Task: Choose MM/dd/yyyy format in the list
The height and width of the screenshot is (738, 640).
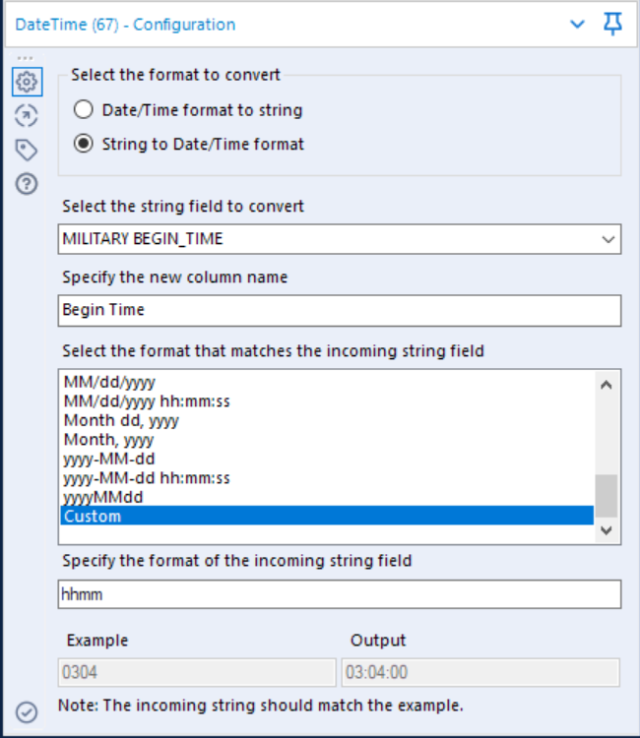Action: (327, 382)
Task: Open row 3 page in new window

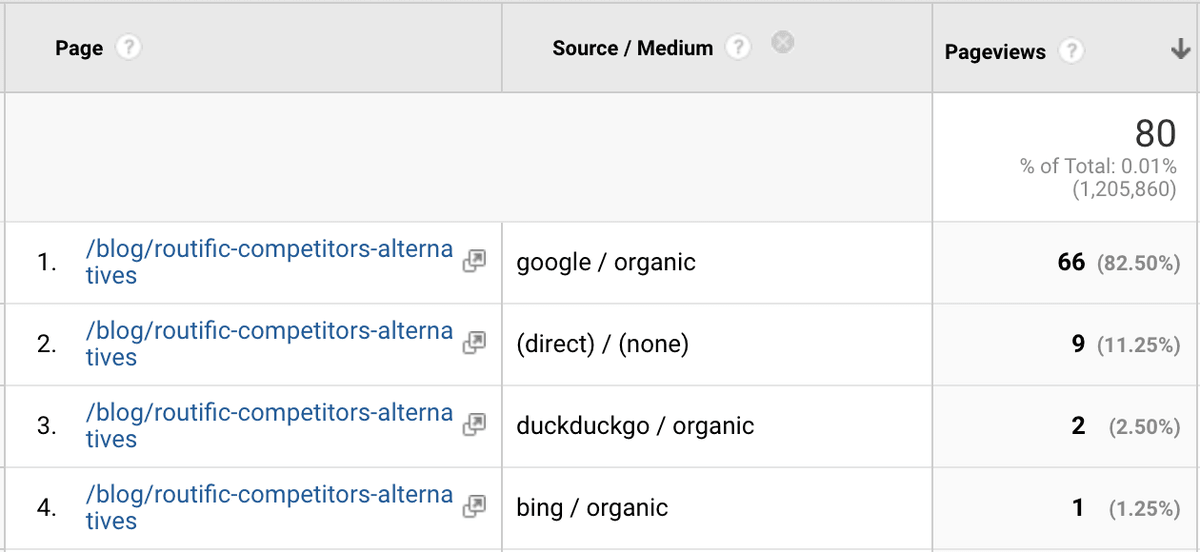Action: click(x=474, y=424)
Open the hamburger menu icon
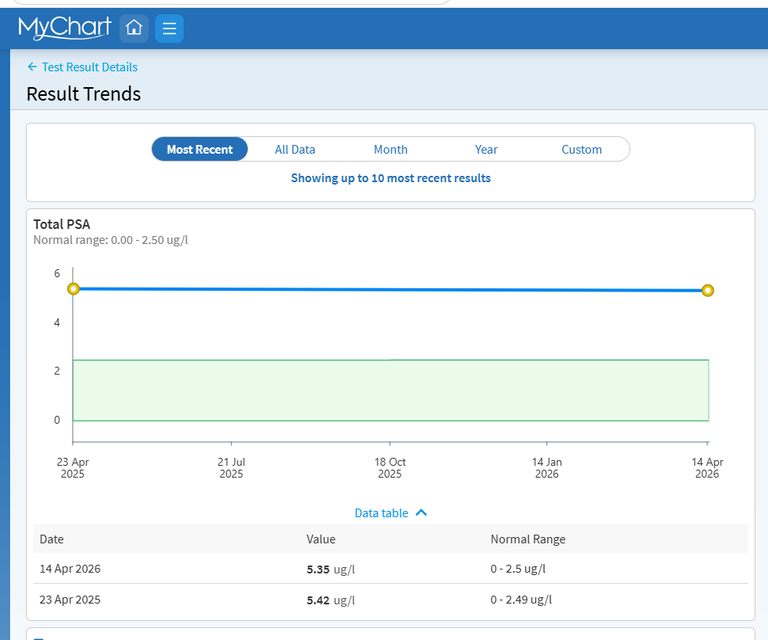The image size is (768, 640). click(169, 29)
────────────────────────────────────────
__Problem details__.
Pick out every line in the records that contains the word "Task", and copy each of those lines in full.

__Output of the exercise__.
Task: Choose MM/dd/yyyy format in the list
Task: Open row 3 page in new window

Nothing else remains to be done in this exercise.